JDD Corner

Successful Use of Tildrakizumab for Treatment of Palmoplantar Pustulosis

Palmoplantar pustulosis (PPP) is a rare, recurrent skin disorder that presents a major challenge to clinical therapy. JDD author Danilo C. Del Campo, MD, FAAD reports a case of a 69-year-old woman with a 20-year history of psoriasis with skin manifestations and clinical and pathologic features consistent with PPP. After intolerance to apremilast and unsuccessful use of topical corticosteroids and phototherapy, tildrakizumab therapy was initiated and resulted in complete lesion clearance. Clinical improvement was maintained for several months after discontinuation of systemic treatment due to the need to initiate chemotherapy. Tildrakizumab may be an effective and safe therapeutic option for chronic PPP.

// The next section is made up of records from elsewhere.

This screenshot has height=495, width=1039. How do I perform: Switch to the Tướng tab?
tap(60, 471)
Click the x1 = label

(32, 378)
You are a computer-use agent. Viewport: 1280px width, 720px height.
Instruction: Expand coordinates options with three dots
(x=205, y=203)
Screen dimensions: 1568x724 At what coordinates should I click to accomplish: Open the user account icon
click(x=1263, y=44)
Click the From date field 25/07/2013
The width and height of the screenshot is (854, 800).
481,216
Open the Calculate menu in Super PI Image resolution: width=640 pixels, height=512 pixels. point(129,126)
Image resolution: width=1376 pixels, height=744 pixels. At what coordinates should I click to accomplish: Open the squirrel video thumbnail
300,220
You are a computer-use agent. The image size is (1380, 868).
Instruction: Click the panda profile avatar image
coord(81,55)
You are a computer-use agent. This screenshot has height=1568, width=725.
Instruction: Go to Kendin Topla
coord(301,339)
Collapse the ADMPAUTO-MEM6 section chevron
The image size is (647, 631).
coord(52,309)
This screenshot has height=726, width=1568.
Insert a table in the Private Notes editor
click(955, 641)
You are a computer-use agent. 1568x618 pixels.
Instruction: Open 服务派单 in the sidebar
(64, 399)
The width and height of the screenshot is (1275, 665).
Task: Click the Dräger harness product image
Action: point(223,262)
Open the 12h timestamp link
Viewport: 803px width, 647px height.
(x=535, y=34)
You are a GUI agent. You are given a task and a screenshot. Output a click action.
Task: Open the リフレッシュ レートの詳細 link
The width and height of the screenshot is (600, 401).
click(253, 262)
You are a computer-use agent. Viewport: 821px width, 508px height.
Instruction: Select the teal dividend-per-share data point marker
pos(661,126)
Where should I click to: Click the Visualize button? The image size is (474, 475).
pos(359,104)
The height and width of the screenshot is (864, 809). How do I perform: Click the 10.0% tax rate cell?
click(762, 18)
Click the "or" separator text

Palmoplantar pustulosis (PPP) is a psoriasis subtype characterized by small sterile pustules or blisters with hyperkeratosis, erythema, scaling, and fissuring on the palms and/or soles, along with itching and burning sensations.1,2Histopathological features include epidermal hyperplasia, isolated/distinct intraepidermal pustules, and inflammatory infiltration of predominantly T lymphocytes, neutrophils, and eosinophils.1,2 Although rare, PPP is debilitating, recurrent, and refractory to treatment and thus adversely impacts patients’ physical and psychological well-being.1,2

Current US and EU guidelines offer few specific treatment recommendations for PPP.3-5 Nonbiologic systemic treatment options include acitretin and cyclosporine, which are associated with toxic effects and require frequent laboratory monitoring.3 Various biologic therapies may be recommended,4 but in practice formulary restrictions generally limit options to high-dose anti-tumor necrosis factor-α antagonists.

Tildrakizumab (Ilumya, MK-3222)—a monoclonal antibody targeting interleukin (IL)-23p19—is approved in the US, EU, Australia, and Japan for treatment of plaque psoriasis.6-9 The safety profile of tildrakizumab is very favorable, with low rates of infections, malignancies, and other adverse events of clinical interest.10 This report documents a case of successful tildrakizumab treatment of PPP in a patient with undiagnosed malignancy.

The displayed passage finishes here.